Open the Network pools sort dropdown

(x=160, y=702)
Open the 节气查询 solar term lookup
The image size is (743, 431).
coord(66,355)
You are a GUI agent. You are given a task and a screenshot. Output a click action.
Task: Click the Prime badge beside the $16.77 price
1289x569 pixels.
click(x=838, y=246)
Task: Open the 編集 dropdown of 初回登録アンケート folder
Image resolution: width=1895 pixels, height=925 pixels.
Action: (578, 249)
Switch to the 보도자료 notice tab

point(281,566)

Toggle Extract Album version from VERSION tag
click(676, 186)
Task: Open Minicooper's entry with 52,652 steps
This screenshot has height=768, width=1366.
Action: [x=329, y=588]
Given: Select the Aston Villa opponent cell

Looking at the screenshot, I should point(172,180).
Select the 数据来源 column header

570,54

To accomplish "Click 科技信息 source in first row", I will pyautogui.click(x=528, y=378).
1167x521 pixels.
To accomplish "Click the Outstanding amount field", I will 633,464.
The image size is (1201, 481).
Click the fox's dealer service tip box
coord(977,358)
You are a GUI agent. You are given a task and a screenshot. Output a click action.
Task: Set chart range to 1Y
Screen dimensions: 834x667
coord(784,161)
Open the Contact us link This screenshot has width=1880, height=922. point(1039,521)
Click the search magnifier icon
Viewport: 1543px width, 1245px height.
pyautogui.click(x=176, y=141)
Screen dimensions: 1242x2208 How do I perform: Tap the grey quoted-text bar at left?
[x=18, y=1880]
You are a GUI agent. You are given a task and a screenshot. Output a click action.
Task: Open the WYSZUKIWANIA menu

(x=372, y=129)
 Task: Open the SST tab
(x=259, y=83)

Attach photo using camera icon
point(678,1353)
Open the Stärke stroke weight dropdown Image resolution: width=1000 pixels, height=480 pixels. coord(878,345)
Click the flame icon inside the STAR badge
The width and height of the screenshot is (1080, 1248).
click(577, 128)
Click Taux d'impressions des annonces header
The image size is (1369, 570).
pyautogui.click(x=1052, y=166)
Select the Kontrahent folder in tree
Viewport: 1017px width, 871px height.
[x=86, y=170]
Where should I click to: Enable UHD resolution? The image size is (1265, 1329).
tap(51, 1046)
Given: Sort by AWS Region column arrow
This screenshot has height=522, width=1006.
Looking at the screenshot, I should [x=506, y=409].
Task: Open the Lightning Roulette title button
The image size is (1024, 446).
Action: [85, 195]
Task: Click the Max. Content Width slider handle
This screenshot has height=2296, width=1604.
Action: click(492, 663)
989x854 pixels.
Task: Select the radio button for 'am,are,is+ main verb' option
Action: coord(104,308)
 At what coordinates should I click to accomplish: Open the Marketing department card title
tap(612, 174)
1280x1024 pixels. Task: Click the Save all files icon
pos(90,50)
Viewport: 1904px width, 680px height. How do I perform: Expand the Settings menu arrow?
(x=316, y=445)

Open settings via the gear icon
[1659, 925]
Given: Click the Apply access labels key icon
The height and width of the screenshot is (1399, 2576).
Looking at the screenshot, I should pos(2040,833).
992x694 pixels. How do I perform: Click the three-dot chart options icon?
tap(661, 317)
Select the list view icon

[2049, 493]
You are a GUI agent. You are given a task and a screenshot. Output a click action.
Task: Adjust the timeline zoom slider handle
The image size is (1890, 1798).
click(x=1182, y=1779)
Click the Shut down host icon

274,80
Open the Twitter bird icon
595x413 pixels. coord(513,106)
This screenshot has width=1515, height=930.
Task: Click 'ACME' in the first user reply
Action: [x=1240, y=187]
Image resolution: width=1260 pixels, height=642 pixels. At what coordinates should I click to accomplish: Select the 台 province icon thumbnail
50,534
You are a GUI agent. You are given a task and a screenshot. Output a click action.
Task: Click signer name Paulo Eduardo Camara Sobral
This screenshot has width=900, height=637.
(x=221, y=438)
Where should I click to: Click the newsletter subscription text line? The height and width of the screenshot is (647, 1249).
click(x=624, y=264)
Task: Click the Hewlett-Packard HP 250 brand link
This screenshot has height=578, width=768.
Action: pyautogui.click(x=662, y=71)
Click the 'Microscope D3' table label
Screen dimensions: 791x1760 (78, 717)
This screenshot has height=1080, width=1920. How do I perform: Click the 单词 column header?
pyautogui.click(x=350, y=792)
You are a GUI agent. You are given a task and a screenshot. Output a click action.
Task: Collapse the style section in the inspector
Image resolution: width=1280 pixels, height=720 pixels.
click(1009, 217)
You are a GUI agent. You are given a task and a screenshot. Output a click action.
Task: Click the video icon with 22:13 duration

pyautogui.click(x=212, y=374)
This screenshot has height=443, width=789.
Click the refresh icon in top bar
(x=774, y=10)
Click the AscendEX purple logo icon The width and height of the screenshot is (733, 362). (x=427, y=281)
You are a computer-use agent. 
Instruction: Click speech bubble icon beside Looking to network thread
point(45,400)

********

**EXERCISE PROMPT**
Which lines of the data, starting with the line that contains "Select the 数据来源 column header" and going on through the line that contains "Action: [85, 195]", can you reproduce word for word?

**RESULT FOR THIS TASK**
Select the 数据来源 column header

570,54

To accomplish "Click 科技信息 source in first row", I will pyautogui.click(x=528, y=378).
1167x521 pixels.
To accomplish "Click the Outstanding amount field", I will 633,464.
The image size is (1201, 481).
Click the fox's dealer service tip box
coord(977,358)
You are a GUI agent. You are given a task and a screenshot. Output a click action.
Task: Set chart range to 1Y
Screen dimensions: 834x667
coord(784,161)
Open the Contact us link This screenshot has width=1880, height=922. point(1039,521)
Click the search magnifier icon
Viewport: 1543px width, 1245px height.
pyautogui.click(x=176, y=141)
Screen dimensions: 1242x2208 How do I perform: Tap the grey quoted-text bar at left?
[x=18, y=1880]
You are a GUI agent. You are given a task and a screenshot. Output a click action.
Task: Open the WYSZUKIWANIA menu

(x=372, y=129)
 Task: Open the SST tab
(x=259, y=83)

Attach photo using camera icon
point(678,1353)
Open the Stärke stroke weight dropdown Image resolution: width=1000 pixels, height=480 pixels. coord(878,345)
Click the flame icon inside the STAR badge
The width and height of the screenshot is (1080, 1248).
click(577, 128)
Click Taux d'impressions des annonces header
The image size is (1369, 570).
pyautogui.click(x=1052, y=166)
Select the Kontrahent folder in tree
Viewport: 1017px width, 871px height.
[x=86, y=170]
Where should I click to: Enable UHD resolution? The image size is (1265, 1329).
tap(51, 1046)
Given: Sort by AWS Region column arrow
This screenshot has height=522, width=1006.
Looking at the screenshot, I should [x=506, y=409].
Task: Open the Lightning Roulette title button
The image size is (1024, 446).
Action: [85, 195]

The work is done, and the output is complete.